* TASKS TO CARRY OUT *
(1) Summarize the disability insurance text in two sentences.
(2) Pick up the disability insurance text after its final sentence and write the next part.

* TEXT SECTION *
/---
Common thinking about disability coverage would cause the average individual to expect that if they become unable to perform the specific duties of their occupation, they would qualify for disability benefits. For example, if your employer requires you to travel for your occupation, then if you cannot perform this essential duty, you should qualify for coverage. The insurance companies would prefer to profile the occupation in a generic sense, because the manner in which one employer requires the employees to perform their duties may be particular to that work setting, or even geographical area of employment. This issue is often litigated because many policies define “occupation” based on how the job is performed in a fictitious “national economy,” which is a term of art. Courts are split on their treatment of this issue. Should insurance companies evaluate whether a claimant can perform their actual duties or should they evaluate whether a claimant can perform the duties of their occupation as it is generally performed?
Recently, the Third Circuit re-affirmed the established principle that if the policy refers to the “regular occupation,” or even “own occupation” this terminology is ambiguous and refers to the usual work that the insured was actually performing immediately before the onset of disability.” Patterson v. Aetna Life Ins. Co., 763 F. App’x 268, 272-73 (3d Cir. 2019). The purpose of disability insurance and the modifier “his/her” before regular occupation made clear the analysis had to be conducted based on the insured’s own occupation. The Court in Patterson added “Additionally, even if a difference between “own occupation” and “regular occupation” could be teased out, the words “own occupation” would seem even more directly to capture the idea of one’s actual job duties than the words, regular occupation.” Courts have recognized that the distinction between “own occupation” and “regular occupation” is one without a legal difference. Hankins v. Std. Ins. Co. 677 F.3d 830 (8th Cir. 2012).
\---
* RECORDS PROVIDED *
/---
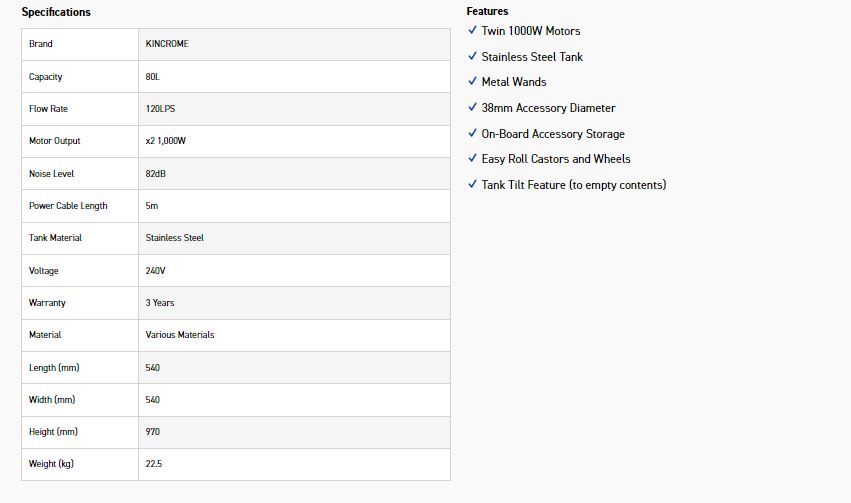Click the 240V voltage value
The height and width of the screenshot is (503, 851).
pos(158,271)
\---
/---
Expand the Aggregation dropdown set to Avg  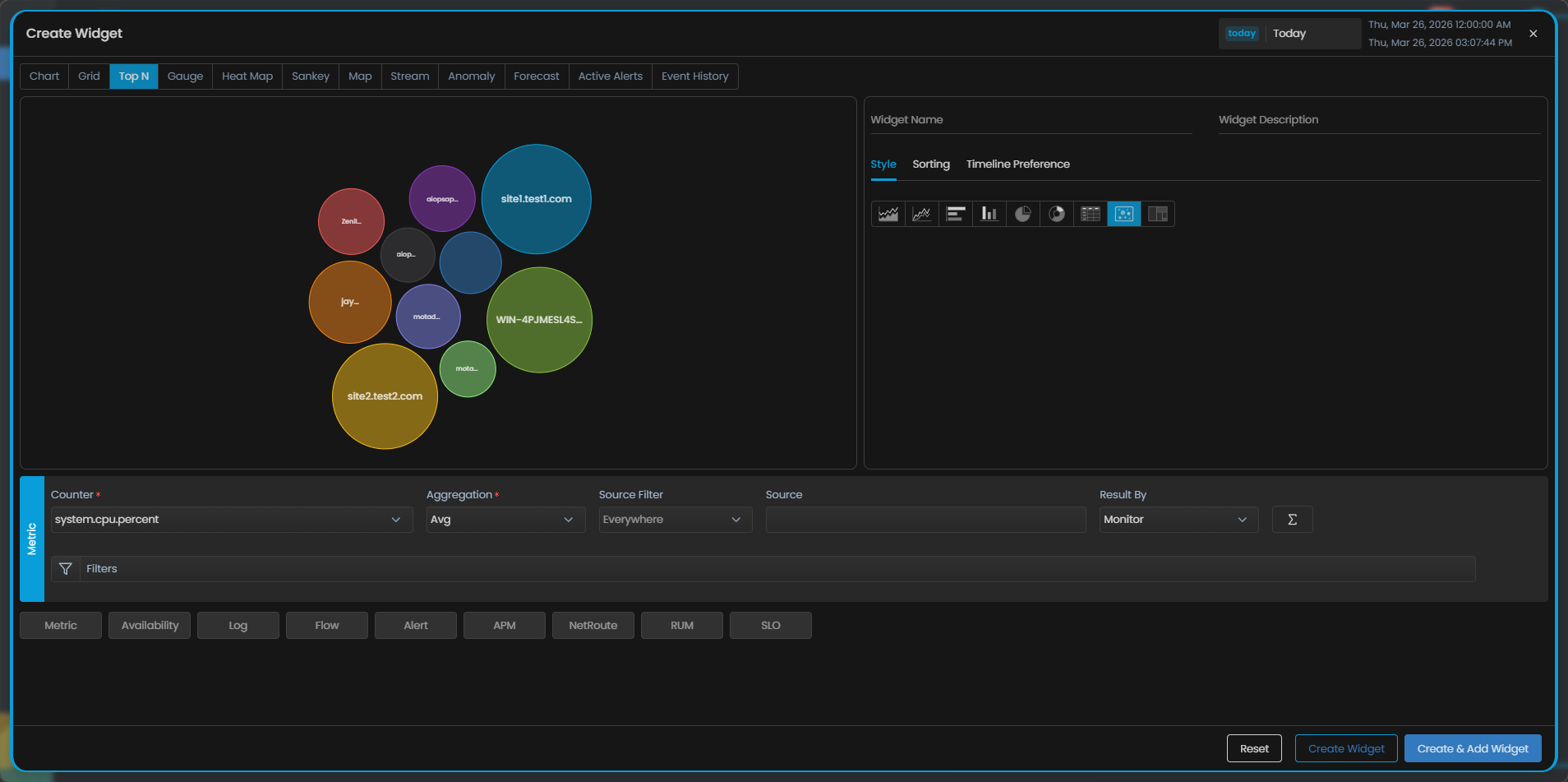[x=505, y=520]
\---
* REPLIES *
(1) Insurance companies prefer to profile a claimant's occupation generically, and because many policies define "occupation" by how the job is performed in a "national economy," the issue is often litigated and courts are split on it. The Third Circuit recently reaffirmed in Patterson v. Aetna Life Ins. Co. that "regular occupation" or "own occupation" is ambiguous and refers to the work the insured was actually performing immediately before the disability, and courts have recognized that the distinction between the two terms has no legal difference.

(2)
Another example concerns the occupation of an attorney. The demands of an attorney vary across specialty and firm size. In 2018, a Utah trial attorney at a large firm became disabled after a quadruple bypass surgery. Dewsnup v. Unum Life Ins. Co. of Am., 2018 U.S. Dist. LEXIS 208688 (D. Utah Dec. 10, 2018). The Unum policy defined “disability” as “unable to perform each of the material job duties of his regular occupation.” The Court held that Unum was entitled to consider how an attorney functions in the “national economy”, but rather than consider “generalized” attorney duties to judge his disability, Unum was required to consider the physical and cognitive demands of a litigation attorney including competencies for cognitive excellence. Dewsnup’s claim was successful.